Despite the narrator’s best efforts, no one seems to know what genre or tone the filmmakers were going for, including the filmmakers themselves. It begins like a bleak satire and trudges along into a procedural militaristic drama until it turns into a two hours waste of time. Brad Pitt plays McMahon like a caricature that he exaggerates beyond recognition in some scenes and tones down in others, like he is self-aware but doesn’t care. One would think if anyone was prepared to play a man of the military it would be Brad Pitt. His stand-out performances in Inglourious Basterds, Fury, and Allied seem like distant memories. Brad Pitt as McMahon is underwritten, poorly scripted, and one dimensional.

Brad Pitt as McMahon meets Sir Ben Kingsley as Karzai.

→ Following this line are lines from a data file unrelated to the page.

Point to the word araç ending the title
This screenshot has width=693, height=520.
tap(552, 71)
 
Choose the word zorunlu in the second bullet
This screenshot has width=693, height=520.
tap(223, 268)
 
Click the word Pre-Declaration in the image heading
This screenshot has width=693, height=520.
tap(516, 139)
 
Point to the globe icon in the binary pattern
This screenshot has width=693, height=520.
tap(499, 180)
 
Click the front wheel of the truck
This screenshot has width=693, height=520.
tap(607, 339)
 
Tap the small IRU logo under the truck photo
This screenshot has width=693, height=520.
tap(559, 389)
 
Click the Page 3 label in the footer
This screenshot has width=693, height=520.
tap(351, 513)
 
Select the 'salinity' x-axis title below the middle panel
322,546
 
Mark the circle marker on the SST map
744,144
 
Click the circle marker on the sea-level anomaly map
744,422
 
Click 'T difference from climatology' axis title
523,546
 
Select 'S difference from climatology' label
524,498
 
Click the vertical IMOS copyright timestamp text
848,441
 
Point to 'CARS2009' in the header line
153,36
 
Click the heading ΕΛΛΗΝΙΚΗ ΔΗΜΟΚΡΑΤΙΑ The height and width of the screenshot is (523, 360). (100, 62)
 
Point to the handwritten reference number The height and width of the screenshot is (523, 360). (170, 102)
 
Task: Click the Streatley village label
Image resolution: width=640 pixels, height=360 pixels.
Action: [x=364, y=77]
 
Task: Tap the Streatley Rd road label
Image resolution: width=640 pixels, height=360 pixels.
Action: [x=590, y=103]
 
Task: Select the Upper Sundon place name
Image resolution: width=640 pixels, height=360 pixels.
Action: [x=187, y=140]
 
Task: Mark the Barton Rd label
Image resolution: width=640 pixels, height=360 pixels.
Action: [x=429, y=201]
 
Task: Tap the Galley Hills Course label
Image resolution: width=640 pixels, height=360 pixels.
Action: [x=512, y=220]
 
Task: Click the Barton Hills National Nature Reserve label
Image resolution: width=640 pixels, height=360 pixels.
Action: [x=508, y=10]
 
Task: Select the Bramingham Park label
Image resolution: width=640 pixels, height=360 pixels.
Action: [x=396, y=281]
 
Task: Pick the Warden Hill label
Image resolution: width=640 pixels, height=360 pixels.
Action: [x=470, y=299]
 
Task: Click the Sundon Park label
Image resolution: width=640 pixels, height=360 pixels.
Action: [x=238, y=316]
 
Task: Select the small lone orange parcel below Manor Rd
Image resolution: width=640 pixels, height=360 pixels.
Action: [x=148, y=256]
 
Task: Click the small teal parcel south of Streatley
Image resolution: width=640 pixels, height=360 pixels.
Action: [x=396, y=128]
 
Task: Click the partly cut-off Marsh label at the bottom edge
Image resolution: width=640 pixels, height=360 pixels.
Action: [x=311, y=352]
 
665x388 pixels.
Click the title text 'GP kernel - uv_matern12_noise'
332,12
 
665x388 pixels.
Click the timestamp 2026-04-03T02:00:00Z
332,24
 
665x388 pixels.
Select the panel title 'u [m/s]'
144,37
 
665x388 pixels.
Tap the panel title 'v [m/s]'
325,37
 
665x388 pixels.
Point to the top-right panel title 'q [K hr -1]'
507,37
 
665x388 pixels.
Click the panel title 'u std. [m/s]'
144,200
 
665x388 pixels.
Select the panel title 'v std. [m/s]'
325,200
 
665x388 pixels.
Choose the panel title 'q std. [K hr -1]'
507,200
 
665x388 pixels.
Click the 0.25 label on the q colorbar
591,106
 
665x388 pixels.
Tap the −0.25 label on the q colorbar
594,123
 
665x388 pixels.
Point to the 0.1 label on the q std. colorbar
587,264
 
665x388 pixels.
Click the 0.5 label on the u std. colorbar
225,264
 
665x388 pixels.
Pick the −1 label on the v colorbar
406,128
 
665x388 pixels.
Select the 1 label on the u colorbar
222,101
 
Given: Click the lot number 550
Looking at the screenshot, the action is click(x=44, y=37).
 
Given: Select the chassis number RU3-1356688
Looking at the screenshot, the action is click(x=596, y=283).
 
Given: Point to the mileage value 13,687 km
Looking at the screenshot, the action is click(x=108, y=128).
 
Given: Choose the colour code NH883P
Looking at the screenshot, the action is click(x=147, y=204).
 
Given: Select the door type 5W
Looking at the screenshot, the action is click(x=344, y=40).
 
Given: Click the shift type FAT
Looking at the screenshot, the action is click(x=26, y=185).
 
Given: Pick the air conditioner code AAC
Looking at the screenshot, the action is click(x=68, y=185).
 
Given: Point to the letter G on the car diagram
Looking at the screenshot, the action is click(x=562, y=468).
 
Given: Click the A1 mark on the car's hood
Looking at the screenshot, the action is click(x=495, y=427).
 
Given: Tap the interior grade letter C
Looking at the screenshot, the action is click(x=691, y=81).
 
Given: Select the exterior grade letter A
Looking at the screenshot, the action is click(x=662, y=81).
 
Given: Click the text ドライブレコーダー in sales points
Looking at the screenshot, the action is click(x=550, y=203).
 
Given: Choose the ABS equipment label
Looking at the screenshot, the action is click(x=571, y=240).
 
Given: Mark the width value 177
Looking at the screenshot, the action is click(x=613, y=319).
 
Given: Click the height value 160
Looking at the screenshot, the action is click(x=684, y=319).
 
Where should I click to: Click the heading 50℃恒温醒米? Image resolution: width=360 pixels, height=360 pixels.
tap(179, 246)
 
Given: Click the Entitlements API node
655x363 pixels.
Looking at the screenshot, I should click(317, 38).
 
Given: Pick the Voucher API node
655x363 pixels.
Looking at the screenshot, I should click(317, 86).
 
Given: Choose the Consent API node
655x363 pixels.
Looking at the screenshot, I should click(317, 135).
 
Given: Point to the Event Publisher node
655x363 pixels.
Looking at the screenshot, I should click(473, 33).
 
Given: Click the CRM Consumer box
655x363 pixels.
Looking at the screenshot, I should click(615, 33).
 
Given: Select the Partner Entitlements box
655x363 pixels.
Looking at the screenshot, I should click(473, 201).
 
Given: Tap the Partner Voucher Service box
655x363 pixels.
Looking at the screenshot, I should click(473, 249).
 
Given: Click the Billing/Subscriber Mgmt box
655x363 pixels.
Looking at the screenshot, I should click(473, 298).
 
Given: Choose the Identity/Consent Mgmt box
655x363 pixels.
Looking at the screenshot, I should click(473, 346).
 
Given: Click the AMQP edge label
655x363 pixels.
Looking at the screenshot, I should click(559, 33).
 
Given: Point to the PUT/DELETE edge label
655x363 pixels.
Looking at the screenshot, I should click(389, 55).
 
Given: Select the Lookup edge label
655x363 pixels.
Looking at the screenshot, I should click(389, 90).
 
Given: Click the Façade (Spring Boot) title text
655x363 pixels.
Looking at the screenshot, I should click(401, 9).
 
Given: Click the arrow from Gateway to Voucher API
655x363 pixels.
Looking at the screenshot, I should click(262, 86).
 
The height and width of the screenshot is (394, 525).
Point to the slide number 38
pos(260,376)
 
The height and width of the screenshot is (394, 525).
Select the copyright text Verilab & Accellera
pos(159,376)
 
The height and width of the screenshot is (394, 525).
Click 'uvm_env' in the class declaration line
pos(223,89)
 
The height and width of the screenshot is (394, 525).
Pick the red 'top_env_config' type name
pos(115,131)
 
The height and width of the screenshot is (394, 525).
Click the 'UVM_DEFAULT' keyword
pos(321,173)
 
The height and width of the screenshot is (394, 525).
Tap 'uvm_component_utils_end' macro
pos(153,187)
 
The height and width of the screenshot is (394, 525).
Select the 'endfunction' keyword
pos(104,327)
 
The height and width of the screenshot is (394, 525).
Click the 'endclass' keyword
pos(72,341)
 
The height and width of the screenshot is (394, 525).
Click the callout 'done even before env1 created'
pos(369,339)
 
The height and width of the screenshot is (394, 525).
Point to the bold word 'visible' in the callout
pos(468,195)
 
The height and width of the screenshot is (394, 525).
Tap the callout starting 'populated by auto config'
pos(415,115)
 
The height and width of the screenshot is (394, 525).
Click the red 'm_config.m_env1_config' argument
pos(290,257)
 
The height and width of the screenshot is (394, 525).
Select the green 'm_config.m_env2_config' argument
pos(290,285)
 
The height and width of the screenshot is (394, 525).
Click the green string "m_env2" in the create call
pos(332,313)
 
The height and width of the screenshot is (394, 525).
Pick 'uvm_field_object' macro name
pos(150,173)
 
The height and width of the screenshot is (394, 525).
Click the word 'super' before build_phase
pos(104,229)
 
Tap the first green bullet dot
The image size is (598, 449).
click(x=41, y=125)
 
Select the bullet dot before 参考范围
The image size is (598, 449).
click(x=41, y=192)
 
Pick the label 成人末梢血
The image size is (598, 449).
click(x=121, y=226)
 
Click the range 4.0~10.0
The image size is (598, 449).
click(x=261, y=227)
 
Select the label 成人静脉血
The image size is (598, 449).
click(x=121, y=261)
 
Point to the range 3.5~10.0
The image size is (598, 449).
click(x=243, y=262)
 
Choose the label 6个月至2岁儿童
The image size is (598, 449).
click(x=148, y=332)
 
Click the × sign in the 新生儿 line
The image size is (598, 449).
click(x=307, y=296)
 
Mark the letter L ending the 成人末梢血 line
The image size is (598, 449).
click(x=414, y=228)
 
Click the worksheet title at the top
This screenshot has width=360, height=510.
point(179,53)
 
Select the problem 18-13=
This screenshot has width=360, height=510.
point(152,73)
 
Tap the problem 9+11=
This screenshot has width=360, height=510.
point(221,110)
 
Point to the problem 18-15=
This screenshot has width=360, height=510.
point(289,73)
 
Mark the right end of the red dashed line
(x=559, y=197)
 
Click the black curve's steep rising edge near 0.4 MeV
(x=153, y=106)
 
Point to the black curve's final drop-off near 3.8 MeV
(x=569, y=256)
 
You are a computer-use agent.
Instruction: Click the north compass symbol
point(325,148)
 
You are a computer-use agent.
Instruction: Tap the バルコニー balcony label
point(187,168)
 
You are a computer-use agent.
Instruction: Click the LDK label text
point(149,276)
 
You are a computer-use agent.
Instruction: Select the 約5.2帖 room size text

General McMahon carries an eternal squint as if he was mimicking Michael Scott from The Office parodying General Stanley McChrystal for the camera. He runs like he is doing “thigh exercises” that he learnt from Omar in Four Lions. War Machine’s biggest mistake is not committing to its tone and genre. It tries to do too much with very little plot. Wildly absurdist, it works well as a satire of militaristic bureaucracy, but it’s very inconsistent in its voice. It’s surprising that it was written and directed by the same person because it feels like it was crowdsourced. It legitimately criticizes the failure of leadership and operation in the Afghanistan war, but seems to miss the mark in understanding that otherwise competent individuals made those failures. Sir Ben Kingsley plays Hamid Karzai with great facial likeness, but acts more like his character Trevor Slattery from Iron Man 3 than the former President of Afghanistan.
At one point General McMahon makes an important point about the difficulties of the war and notes the difference between insurgency and counter-insurgency and how America fits into that narrative. However, he arrives at the wrong conclusion and later learns that “You can’t build a nation at gunpoint”.
The most compelling performances in the movie come from Will Poulter (The Revenant) and Keith Stanfield (Atlanta) in the only combat sequence of the whole movie; it is short yet memorable, and depicts with good accuracy the tragedy of war and how disposable brown lives are, lives that they have somehow convinced themselves, they are saving.
It ends with a great cameo that I will not spoil for you. Though the ending is predictable, it is necessary and works well with the overarching plot of the movie.
RATING: 2/5
War Machine is available to stream on Netflix right now.